Return, word for word, the rows from the start of the list through the line that contains "will (607, 11).", with both the first row and that line included.

>>>>>

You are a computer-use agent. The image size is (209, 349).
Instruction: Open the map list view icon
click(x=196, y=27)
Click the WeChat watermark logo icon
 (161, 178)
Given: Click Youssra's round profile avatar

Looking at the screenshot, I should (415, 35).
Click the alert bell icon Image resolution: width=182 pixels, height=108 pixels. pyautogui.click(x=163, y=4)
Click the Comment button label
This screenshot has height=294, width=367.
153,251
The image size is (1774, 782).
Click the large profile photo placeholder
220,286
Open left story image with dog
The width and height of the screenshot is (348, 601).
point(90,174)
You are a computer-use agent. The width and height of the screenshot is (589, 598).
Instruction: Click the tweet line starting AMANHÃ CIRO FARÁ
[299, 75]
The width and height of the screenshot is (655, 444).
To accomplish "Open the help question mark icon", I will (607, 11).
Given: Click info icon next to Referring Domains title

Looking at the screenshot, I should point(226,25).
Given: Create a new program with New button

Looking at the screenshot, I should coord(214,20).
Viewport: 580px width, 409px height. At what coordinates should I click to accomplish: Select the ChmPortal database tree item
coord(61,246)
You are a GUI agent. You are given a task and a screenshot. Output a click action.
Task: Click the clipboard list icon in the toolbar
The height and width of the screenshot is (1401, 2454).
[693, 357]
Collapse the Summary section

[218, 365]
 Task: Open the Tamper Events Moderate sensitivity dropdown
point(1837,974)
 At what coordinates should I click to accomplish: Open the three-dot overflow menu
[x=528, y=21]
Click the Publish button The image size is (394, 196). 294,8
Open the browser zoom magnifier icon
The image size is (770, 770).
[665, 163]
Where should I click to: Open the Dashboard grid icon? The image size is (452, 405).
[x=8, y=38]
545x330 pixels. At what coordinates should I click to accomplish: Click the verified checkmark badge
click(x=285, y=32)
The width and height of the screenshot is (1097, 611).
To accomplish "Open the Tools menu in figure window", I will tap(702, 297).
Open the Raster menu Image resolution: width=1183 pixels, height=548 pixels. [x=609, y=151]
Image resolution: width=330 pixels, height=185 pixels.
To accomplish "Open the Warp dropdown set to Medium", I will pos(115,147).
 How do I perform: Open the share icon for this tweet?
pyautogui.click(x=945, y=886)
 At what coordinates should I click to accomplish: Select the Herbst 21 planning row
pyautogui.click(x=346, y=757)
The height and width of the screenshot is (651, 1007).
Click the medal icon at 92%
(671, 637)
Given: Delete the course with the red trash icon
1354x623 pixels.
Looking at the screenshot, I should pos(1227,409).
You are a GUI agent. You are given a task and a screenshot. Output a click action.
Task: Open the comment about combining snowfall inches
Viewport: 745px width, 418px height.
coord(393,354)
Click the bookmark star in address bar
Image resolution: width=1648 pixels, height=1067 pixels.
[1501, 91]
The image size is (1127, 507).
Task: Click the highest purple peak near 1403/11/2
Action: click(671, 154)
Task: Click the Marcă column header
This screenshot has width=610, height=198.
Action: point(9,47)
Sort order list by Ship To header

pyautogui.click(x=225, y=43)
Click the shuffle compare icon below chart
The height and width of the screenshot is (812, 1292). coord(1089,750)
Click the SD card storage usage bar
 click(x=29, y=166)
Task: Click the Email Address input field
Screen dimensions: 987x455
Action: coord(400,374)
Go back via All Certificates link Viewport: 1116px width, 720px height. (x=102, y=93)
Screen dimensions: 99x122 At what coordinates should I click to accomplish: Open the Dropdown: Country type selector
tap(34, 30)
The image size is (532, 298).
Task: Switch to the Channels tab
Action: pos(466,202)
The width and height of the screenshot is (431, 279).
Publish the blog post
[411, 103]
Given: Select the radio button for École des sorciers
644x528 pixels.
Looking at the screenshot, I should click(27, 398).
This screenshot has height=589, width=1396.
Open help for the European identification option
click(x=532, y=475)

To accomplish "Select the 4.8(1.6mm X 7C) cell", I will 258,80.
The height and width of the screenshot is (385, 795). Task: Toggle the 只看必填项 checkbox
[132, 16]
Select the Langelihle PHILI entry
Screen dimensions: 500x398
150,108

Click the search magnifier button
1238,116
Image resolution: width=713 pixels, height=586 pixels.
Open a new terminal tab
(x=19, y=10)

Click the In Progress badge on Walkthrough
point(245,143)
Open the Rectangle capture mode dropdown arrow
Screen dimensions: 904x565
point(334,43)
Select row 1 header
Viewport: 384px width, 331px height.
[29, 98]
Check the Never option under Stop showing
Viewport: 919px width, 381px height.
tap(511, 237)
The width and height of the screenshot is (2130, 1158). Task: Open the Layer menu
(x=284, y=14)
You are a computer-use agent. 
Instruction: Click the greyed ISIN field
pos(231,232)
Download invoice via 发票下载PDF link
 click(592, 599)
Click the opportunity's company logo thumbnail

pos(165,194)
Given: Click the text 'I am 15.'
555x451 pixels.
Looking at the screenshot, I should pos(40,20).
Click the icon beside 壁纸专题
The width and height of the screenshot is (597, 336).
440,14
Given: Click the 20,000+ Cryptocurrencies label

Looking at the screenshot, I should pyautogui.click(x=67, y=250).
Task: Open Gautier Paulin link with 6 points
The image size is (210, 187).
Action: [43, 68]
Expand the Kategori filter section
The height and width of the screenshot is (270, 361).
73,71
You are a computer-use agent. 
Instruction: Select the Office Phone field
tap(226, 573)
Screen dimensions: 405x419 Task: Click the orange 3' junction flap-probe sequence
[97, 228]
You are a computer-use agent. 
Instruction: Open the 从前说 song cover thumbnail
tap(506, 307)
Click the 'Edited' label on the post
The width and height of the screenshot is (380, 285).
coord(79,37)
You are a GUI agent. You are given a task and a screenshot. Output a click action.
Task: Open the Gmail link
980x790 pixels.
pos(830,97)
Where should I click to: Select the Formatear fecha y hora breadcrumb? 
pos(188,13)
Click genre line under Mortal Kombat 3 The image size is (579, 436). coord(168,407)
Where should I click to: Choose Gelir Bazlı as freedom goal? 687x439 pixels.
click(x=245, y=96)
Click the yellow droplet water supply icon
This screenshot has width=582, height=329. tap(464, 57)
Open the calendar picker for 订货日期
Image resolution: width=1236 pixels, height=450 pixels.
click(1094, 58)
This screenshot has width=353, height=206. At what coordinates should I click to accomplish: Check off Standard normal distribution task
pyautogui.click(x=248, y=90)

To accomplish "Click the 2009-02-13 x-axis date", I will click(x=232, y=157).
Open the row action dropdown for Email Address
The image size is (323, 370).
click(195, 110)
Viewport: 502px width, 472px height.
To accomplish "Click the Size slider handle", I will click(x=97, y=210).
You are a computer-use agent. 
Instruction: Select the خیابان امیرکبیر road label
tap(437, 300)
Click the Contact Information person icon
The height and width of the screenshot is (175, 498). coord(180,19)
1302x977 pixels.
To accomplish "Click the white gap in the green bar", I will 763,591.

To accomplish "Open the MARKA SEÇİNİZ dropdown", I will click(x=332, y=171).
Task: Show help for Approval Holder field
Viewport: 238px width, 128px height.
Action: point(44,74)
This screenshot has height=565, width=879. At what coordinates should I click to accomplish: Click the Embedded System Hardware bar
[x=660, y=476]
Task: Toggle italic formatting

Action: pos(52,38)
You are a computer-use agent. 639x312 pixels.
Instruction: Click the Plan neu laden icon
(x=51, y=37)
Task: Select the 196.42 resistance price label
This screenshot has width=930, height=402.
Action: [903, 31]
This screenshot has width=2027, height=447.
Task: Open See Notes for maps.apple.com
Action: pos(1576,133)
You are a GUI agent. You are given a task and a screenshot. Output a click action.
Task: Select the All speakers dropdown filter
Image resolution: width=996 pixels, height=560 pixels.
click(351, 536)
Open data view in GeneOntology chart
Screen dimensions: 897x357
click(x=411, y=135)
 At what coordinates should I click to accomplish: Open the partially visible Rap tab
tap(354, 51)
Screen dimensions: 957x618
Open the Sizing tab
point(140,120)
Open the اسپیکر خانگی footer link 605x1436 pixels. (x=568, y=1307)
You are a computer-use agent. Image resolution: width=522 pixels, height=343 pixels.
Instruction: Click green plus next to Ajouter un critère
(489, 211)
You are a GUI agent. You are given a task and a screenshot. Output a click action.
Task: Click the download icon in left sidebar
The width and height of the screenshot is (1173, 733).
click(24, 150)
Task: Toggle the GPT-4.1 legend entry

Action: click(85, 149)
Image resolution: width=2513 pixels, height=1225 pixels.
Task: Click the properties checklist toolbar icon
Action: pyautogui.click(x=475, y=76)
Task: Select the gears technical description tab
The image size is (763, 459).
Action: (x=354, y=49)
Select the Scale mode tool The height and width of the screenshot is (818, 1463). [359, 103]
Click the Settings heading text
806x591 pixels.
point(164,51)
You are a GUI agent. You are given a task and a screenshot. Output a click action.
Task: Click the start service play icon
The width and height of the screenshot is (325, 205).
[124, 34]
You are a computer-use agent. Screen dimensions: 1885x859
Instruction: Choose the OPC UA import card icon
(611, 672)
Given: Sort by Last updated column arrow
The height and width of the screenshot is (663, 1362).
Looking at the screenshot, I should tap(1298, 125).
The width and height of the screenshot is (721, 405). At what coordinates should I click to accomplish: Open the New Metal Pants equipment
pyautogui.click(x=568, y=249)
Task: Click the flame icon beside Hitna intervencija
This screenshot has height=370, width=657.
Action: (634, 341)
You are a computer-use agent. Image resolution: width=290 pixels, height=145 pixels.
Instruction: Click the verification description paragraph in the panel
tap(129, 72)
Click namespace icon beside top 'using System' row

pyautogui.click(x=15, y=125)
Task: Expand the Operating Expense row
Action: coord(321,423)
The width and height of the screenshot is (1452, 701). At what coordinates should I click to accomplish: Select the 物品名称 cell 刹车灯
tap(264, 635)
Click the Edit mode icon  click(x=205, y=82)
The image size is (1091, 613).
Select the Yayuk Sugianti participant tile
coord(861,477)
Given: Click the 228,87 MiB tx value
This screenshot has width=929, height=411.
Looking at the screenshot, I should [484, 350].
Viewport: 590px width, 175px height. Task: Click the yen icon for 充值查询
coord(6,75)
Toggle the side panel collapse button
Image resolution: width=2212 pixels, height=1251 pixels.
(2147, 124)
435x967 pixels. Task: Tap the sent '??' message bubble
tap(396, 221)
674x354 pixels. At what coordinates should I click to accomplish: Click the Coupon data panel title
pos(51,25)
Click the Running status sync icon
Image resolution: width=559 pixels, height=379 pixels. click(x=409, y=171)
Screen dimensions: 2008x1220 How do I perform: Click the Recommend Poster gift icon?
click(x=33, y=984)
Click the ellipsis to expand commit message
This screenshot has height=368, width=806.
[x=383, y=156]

<<<<<

Problem solution -
You are a computer-use agent. The image size is (209, 349).
Instruction: Open the map list view icon
click(x=196, y=27)
Click the WeChat watermark logo icon
 (161, 178)
Given: Click Youssra's round profile avatar

Looking at the screenshot, I should (415, 35).
Click the alert bell icon Image resolution: width=182 pixels, height=108 pixels. pyautogui.click(x=163, y=4)
Click the Comment button label
This screenshot has height=294, width=367.
153,251
The image size is (1774, 782).
Click the large profile photo placeholder
220,286
Open left story image with dog
The width and height of the screenshot is (348, 601).
point(90,174)
You are a computer-use agent. The width and height of the screenshot is (589, 598).
Instruction: Click the tweet line starting AMANHÃ CIRO FARÁ
[299, 75]
The width and height of the screenshot is (655, 444).
To accomplish "Open the help question mark icon", I will (607, 11).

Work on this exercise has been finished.